*Set exercise*: Could you update the items from the very beginning through the line containing "coord(26,85)", writing them out again with every "dropdown" changed to "drop-down list" and nothing else altered?

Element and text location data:
★ ★ ★ ★

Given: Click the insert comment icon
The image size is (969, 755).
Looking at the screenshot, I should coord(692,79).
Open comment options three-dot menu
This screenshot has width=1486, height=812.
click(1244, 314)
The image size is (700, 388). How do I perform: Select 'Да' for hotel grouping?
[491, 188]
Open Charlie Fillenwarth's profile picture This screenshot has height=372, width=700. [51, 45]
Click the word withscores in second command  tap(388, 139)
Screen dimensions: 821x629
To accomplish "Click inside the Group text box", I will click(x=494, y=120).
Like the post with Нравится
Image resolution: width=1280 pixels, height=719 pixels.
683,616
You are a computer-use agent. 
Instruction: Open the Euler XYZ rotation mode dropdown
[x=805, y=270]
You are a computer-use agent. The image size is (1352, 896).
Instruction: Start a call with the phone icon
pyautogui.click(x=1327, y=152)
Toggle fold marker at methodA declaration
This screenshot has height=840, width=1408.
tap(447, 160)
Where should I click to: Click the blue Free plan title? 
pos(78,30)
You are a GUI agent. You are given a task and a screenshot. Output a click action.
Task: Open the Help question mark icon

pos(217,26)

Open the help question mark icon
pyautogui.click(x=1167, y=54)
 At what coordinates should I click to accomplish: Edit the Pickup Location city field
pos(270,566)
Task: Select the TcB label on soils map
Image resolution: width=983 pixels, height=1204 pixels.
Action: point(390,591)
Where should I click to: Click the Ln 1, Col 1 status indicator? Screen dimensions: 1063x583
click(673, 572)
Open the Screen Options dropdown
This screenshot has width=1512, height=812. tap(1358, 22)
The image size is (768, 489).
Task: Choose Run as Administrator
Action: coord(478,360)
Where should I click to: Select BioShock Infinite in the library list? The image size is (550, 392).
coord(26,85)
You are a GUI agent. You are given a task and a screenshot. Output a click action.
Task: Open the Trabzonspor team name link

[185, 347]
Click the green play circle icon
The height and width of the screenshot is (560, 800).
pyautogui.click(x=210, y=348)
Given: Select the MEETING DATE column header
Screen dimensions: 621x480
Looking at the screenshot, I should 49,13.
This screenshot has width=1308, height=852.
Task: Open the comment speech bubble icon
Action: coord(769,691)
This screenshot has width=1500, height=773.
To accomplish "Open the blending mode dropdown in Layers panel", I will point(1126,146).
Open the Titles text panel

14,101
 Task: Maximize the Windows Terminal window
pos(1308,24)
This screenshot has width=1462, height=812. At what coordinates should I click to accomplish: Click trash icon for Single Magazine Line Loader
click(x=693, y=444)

★ ★ ★ ★

*The response*:
Given: Click the insert comment icon
The image size is (969, 755).
Looking at the screenshot, I should coord(692,79).
Open comment options three-dot menu
This screenshot has width=1486, height=812.
click(1244, 314)
The image size is (700, 388). How do I perform: Select 'Да' for hotel grouping?
[491, 188]
Open Charlie Fillenwarth's profile picture This screenshot has height=372, width=700. [51, 45]
Click the word withscores in second command  tap(388, 139)
Screen dimensions: 821x629
To accomplish "Click inside the Group text box", I will click(x=494, y=120).
Like the post with Нравится
Image resolution: width=1280 pixels, height=719 pixels.
683,616
You are a computer-use agent. 
Instruction: Open the Euler XYZ rotation mode drop-down list
[x=805, y=270]
You are a computer-use agent. The image size is (1352, 896).
Instruction: Start a call with the phone icon
pyautogui.click(x=1327, y=152)
Toggle fold marker at methodA declaration
This screenshot has height=840, width=1408.
tap(447, 160)
Where should I click to: Click the blue Free plan title? 
pos(78,30)
You are a GUI agent. You are given a task and a screenshot. Output a click action.
Task: Open the Help question mark icon

pos(217,26)

Open the help question mark icon
pyautogui.click(x=1167, y=54)
 At what coordinates should I click to accomplish: Edit the Pickup Location city field
pos(270,566)
Task: Select the TcB label on soils map
Image resolution: width=983 pixels, height=1204 pixels.
Action: point(390,591)
Where should I click to: Click the Ln 1, Col 1 status indicator? Screen dimensions: 1063x583
click(673, 572)
Open the Screen Options drop-down list
This screenshot has width=1512, height=812. tap(1358, 22)
The image size is (768, 489).
Task: Choose Run as Administrator
Action: coord(478,360)
Where should I click to: Select BioShock Infinite in the library list? The image size is (550, 392).
coord(26,85)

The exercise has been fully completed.